How does the block hash represent?
* The block hash represents the cryptographically authenticated state of Ethereum - which is a fancy way of saying, it's a big fat merkle tree, and you can prove anything in the database by revealing a path from the root to the leaf.
* The [**_seminal_ diagram for the Ethereum world state is here**](https://ethereum.stackexchange.com/questions/268/ethereum-block-architecture/6413#6413). Seriously, this was made in 2018 and is just _that_ fucking good.
* Simply put, Ethereum's world state is split into 3 tries - accounts, code, and storage.
* This looks like:
* `state => (Accounts(address => balance), Code(address => bytes), Storage(contract_address => (bytes32 => bytes)))`
### (2) How we can detect censorship.
Concept:
* If we have a consensus node, we know the block hash.
* If we know the block hash, we can verify proof of anything in the database.
* Looking up the `contenthash` for `tornadocash.eth` is simply running a very small amount of EVM code, that interacts with a very small amount of state.
* `state.Code[ENSResolver]`
* `state.Code[ContentHashResolver]`
* `state.Storage[ContentHashResolver][hashes][tornadocash.eth]`
* If we ask the RPC node for this state using `eth_getStorageAt`, we can **trivially** verify if it was censored or not. How?
* By requesting a merkle proof of the path: `(block_hash, storage, ContentHashResolver, hashes, tornadocash.eth)`
* If the hash check fails, then we know the state leaf isn't authentic.
Ideation:
* A lightweight consensus node like [Helios](https://github.com/a16z/helios).

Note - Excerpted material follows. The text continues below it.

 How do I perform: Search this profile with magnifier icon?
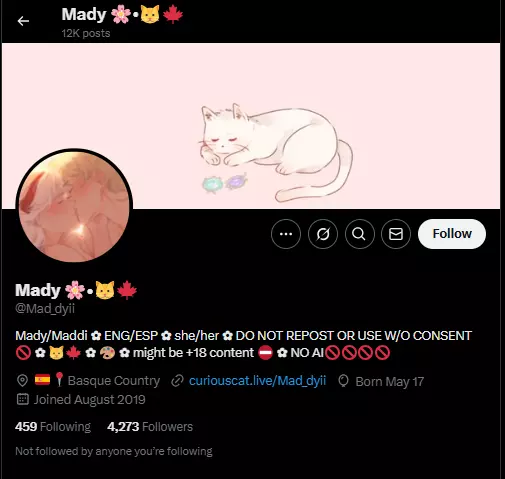pyautogui.click(x=359, y=234)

* Requesting state directly from the RPC node using [`eth_getStorageAt`](https://docs.alchemy.com/reference/eth-getproof)
* Executing EVM `eth_call` client side (ie. something like [Wei/FUCory's work](https://twitter.com/fucory/status/1608193056725139456?s=61&t=boSMYnkV-3i-5YN_FeTIoQ)), and [lazily loading](https://en.wikipedia.org/wiki/Lazy_loading) the storage from the remote execution node.
* Load the `msg.to` contract's code.
* Execute a local EVM.
* When encounter `CALL`, load the corresponding contract's code.
* When encounter `SLOAD`, load the corresponding storage key.
* Verify both of these through Merkle proofs, so we can detect inauthentic state.
* Return the value of the call like normal, ie. `contenthash(xx)`
Next steps:
* Sanity check this could work.
* Build this.
* Run it against every publicly available RPC provider - Infura, Quiknode, Alchemy, POKT.
**Why?** Because while we know which nodes censor transactions to Tornado, we don't know which nodes censor read-access to Tornado.